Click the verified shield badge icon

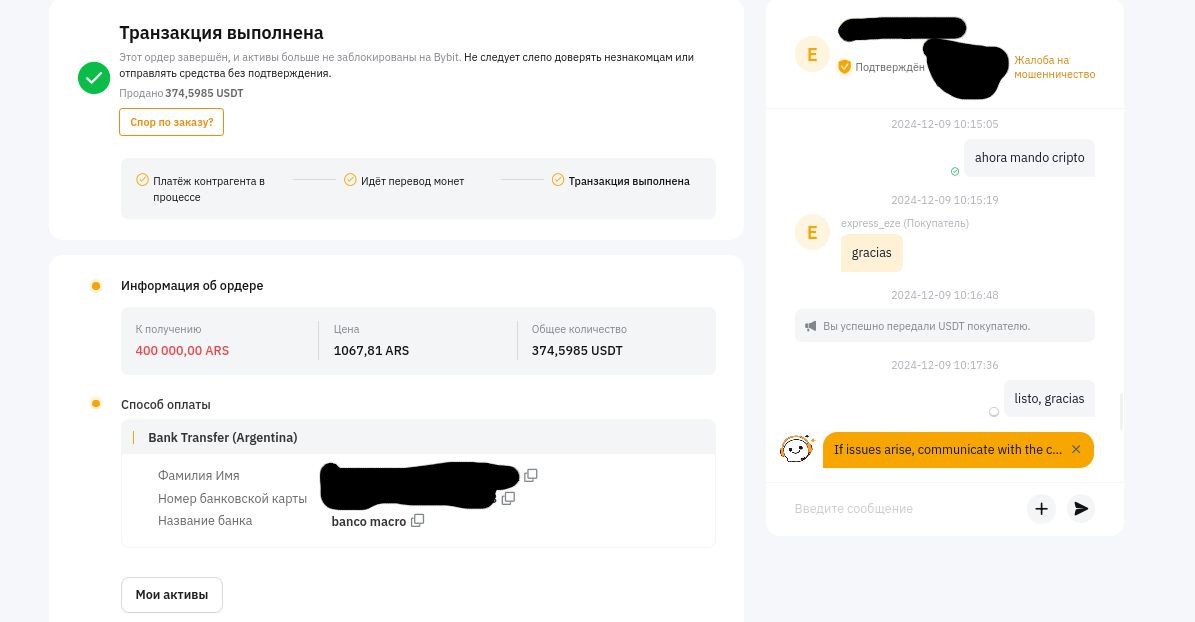click(844, 67)
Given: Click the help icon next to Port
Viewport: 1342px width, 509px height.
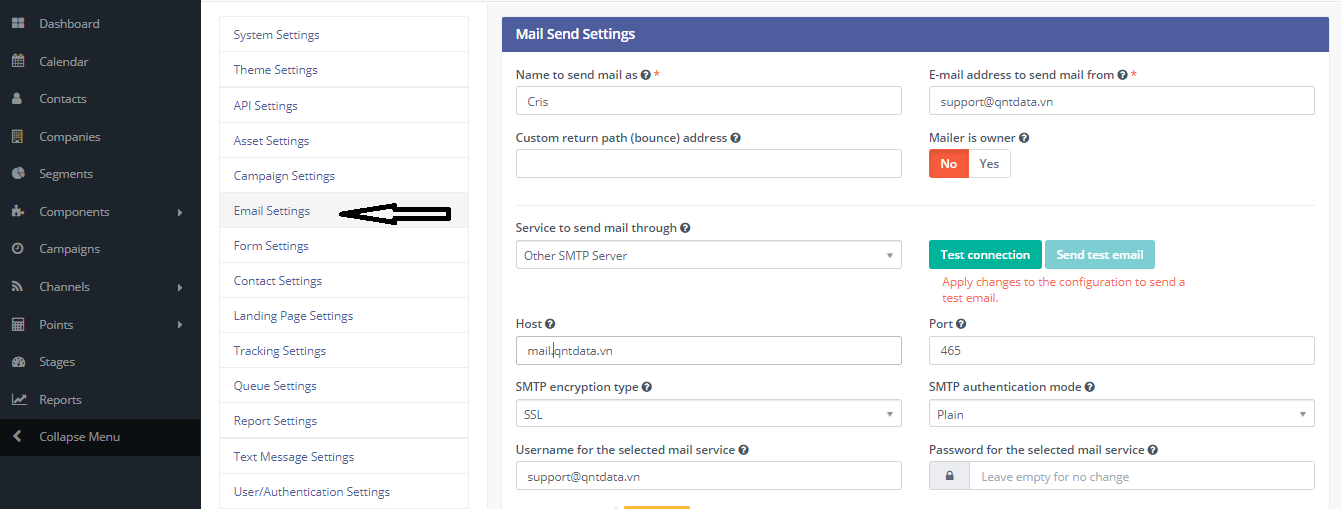Looking at the screenshot, I should coord(961,324).
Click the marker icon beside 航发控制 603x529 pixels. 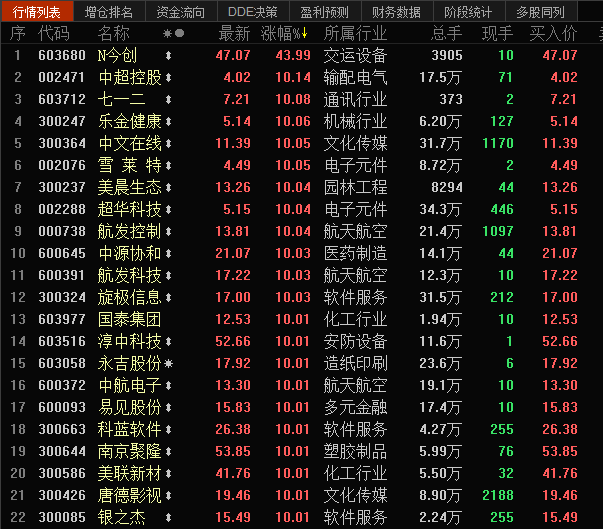[169, 231]
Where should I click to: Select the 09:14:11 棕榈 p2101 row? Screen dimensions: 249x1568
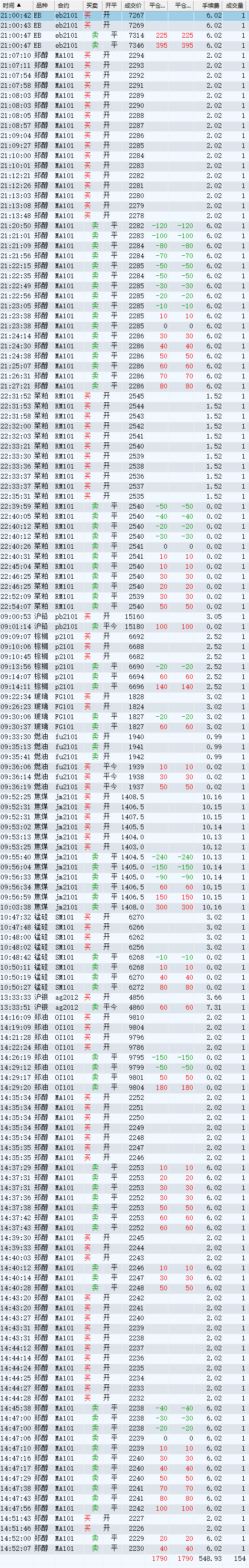point(124,686)
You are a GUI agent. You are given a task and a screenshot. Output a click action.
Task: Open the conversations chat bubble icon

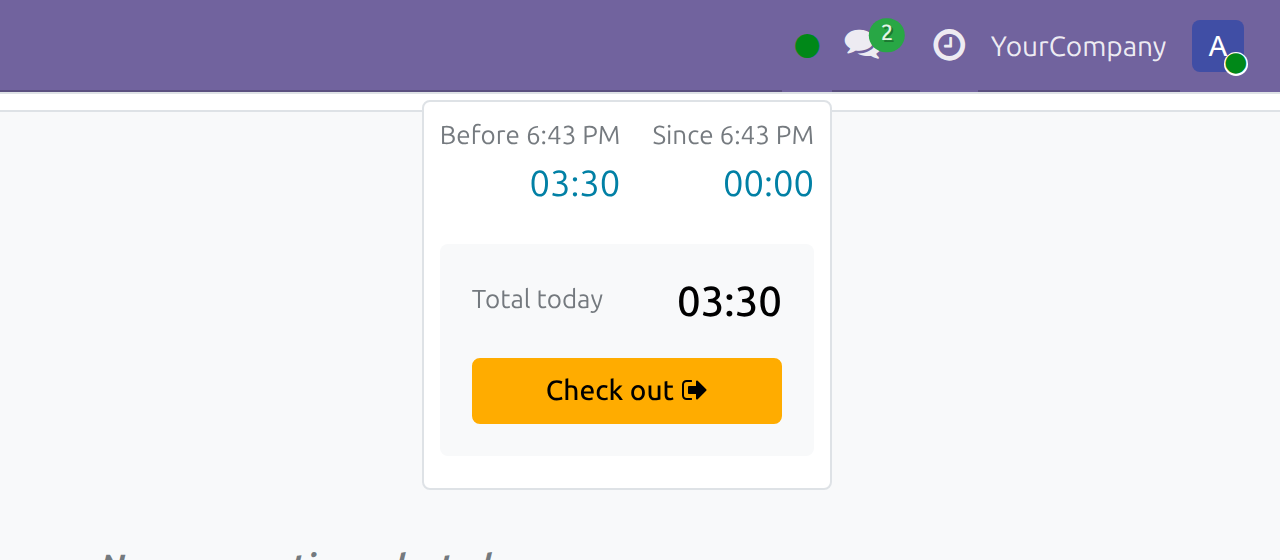click(x=861, y=44)
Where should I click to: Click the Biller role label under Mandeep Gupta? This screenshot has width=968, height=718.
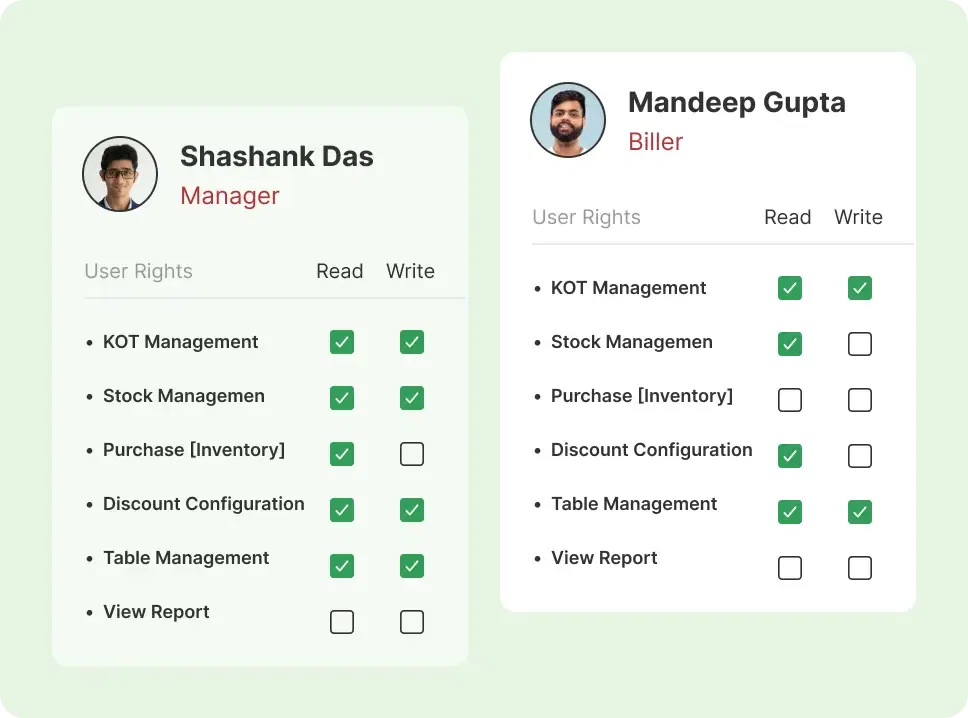(655, 142)
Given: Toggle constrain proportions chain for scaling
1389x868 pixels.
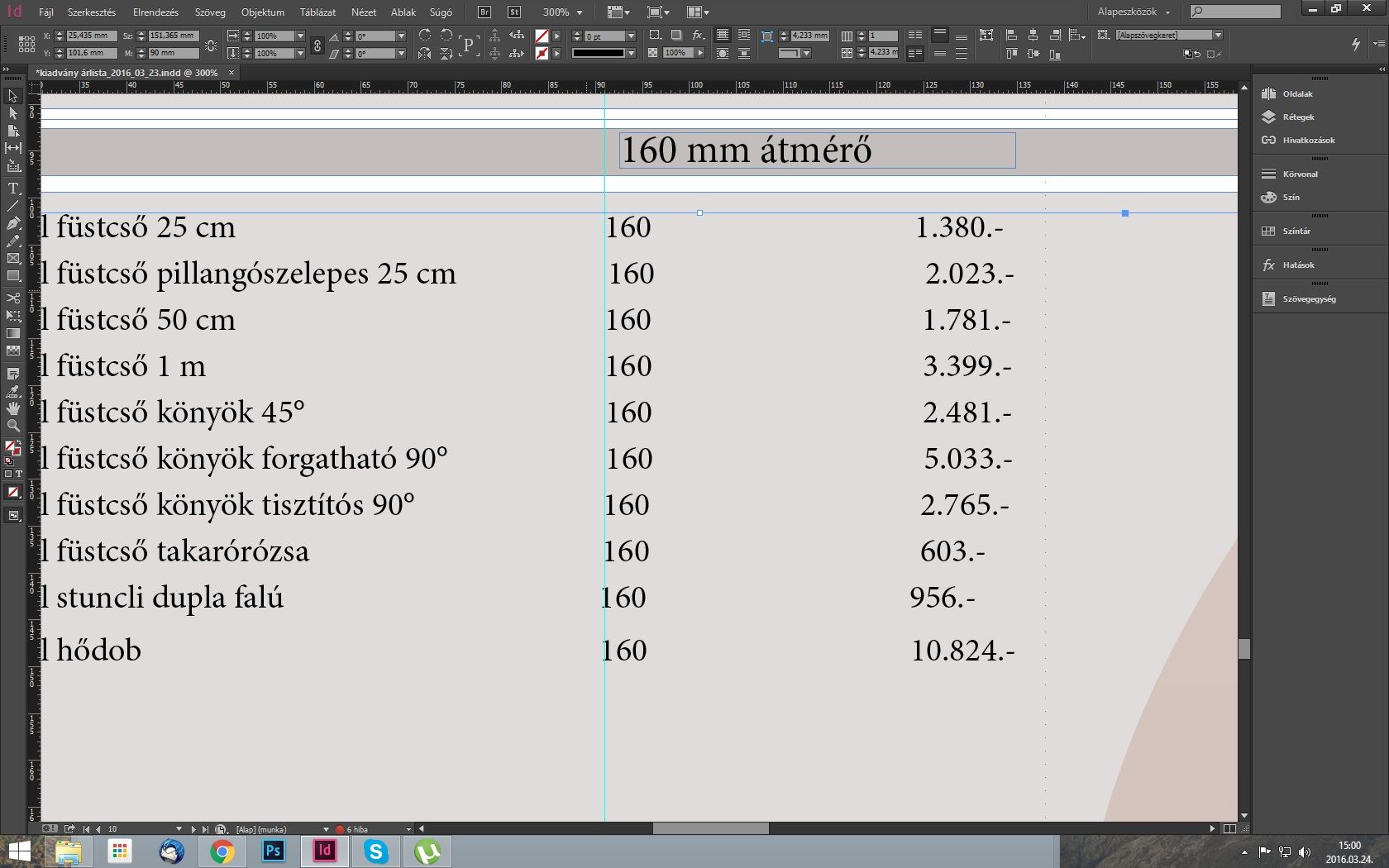Looking at the screenshot, I should click(317, 45).
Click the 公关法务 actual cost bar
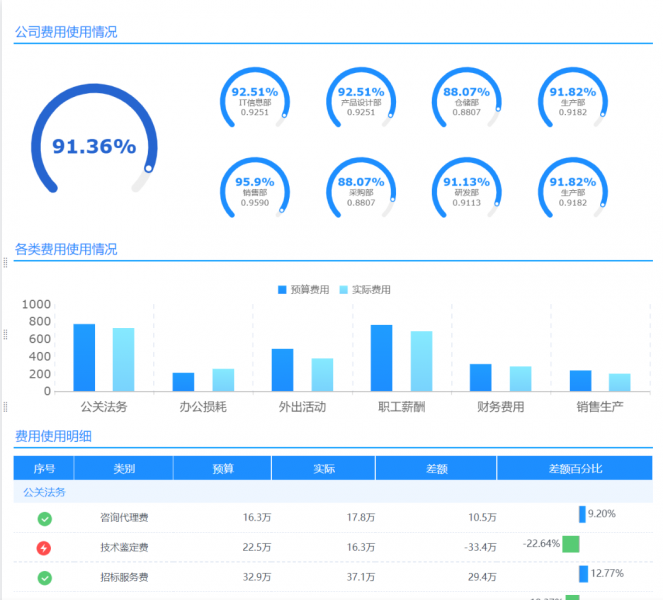This screenshot has width=663, height=600. [x=123, y=360]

━━━━━━━━

Exercise goal: I would like an exact copy of the lines from the one holding "Where should I click to: Click" through the last line of the entries above, with the pictures left out.

Response box:
Where should I click to: Click the Biller role label under Mandeep Gupta? This screenshot has width=968, height=718.
(655, 142)
Given: Toggle constrain proportions chain for scaling
1389x868 pixels.
Looking at the screenshot, I should click(317, 45).
Click the 公关法务 actual cost bar
This screenshot has width=663, height=600. [x=123, y=360]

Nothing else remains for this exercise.